Sehr geehrte Frau Präsidentin! Liebe Kolleginnen und Kollegen! Ich bin nicht nervös. Die Opposition möchte also die Landesregierung auffordern, die entsprechend geeigneten Dachflächen der Landesliegenschaften für Solar- und Photovoltaikanlagen zu nutzen, um damit entsprechende Einnahmen zu erzielen beziehungsweise Ausgaben zu senken. Auf den ersten Blick klingt dieser Vorschlag gut.
Man könnte sämtliche Dächer der Landesliegenschaften mit Solaranlagen überbauen, und schon hätte man eine sprudelnde Einnahmequelle.

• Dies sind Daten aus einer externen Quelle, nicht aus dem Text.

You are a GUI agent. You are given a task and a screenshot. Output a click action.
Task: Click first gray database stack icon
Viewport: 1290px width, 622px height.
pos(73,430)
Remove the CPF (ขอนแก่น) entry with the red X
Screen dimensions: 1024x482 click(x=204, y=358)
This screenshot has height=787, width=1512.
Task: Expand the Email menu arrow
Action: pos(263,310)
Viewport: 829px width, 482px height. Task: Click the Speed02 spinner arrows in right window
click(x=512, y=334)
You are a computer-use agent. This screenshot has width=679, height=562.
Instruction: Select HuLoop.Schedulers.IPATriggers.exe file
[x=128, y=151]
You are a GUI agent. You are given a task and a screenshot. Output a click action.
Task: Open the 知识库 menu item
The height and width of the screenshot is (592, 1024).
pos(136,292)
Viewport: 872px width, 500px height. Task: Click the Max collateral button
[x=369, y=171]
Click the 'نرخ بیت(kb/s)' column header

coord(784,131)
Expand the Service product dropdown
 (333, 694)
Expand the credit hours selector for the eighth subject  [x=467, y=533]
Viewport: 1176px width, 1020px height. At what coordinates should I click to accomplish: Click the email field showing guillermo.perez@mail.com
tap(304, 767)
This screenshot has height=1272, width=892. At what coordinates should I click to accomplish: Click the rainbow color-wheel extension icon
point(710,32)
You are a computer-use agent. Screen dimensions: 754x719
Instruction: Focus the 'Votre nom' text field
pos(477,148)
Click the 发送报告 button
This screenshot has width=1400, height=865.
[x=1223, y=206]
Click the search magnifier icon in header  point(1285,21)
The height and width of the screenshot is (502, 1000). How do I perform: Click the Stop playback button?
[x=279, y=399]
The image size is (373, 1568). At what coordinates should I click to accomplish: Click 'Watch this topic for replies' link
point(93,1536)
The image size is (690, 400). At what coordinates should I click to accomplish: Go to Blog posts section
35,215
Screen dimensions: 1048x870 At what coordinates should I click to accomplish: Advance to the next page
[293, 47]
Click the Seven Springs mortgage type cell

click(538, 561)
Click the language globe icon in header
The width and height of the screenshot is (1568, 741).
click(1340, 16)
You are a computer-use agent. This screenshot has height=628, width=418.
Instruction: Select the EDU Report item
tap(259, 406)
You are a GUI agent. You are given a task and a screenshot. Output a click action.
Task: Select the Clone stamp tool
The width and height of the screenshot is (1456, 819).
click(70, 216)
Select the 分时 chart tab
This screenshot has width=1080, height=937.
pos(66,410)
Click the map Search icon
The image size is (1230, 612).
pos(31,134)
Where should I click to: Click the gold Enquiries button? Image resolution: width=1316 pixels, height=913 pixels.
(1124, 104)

Über Haushaltssanierung und Ausgabenkürzungen müsste man sich dann vielleicht gar keine großen Gedanken mehr machen. Warum machen das nicht schon längst alle Kommunen? Warum wurde das nicht schon längst gemacht? Herr Stegner war auch einmal Finanzminister. Auf dem Dach des Finanzministeriums sehe ich aber keine Anlagen.
Meine sehr geehrten Damen und Herren, es redet der Abgeordnete Oliver Kumbartzky. Ich bitte um entsprechende Ruhe und Aufmerksamkeit.
Herr Stegner, in der Praxis ist es nicht so einfach, wie es in dem Antrag steht. Man muss nämlich sämtliche Kosten kalkulieren, und wir müssen bedenken: Wir brauchen eine Fremdfinanzierung. Photovoltaikanlagen gibt es eben nicht umsonst. Das Land könnte diese Anlagen nur mit einer neuen Schuldenaufnahme finanzieren. Außerdem ist nicht jedes Dach pauschal geeignet. Und es kann nur um ältere Bauten gehen, da bei Neubauten gesetzlich vorgeschrieben ist, erneuerbare Energien einzusetzen.
Man muss bei der Berechnung der künftigen Kosten alle Kosten einrechnen, einschließlich der Finanzierungskosten, sprich Zins und Tilgung. Hinzu kommen dann natürlich auch Projektierungskosten und Investitions- und Verwaltungskosten. Am Ende schlagen auch noch Repower- oder Abbaukosten zu Buche.
Wenn eine Anlage in der Anschaffung 50.000 € kostet, dann kommen zusätzlich Montage- und Verkabelungskosten sowie Kosten für die Planung und die Wechselrichter hinzu. Dadurch hat sich der Preis schon fast verdoppelt. Dazu müssen Sie auch noch Zins- und Tilgungskosten einberechnen, sodass Sie ganz schnell bei vielen Tausend Euro an Finanzierungskosten sind. Damit haben Sie den Landeshaushalt immer noch nicht entlastet - egal, ob Sie den Strom selber nutzen oder ins Netz einspeisen.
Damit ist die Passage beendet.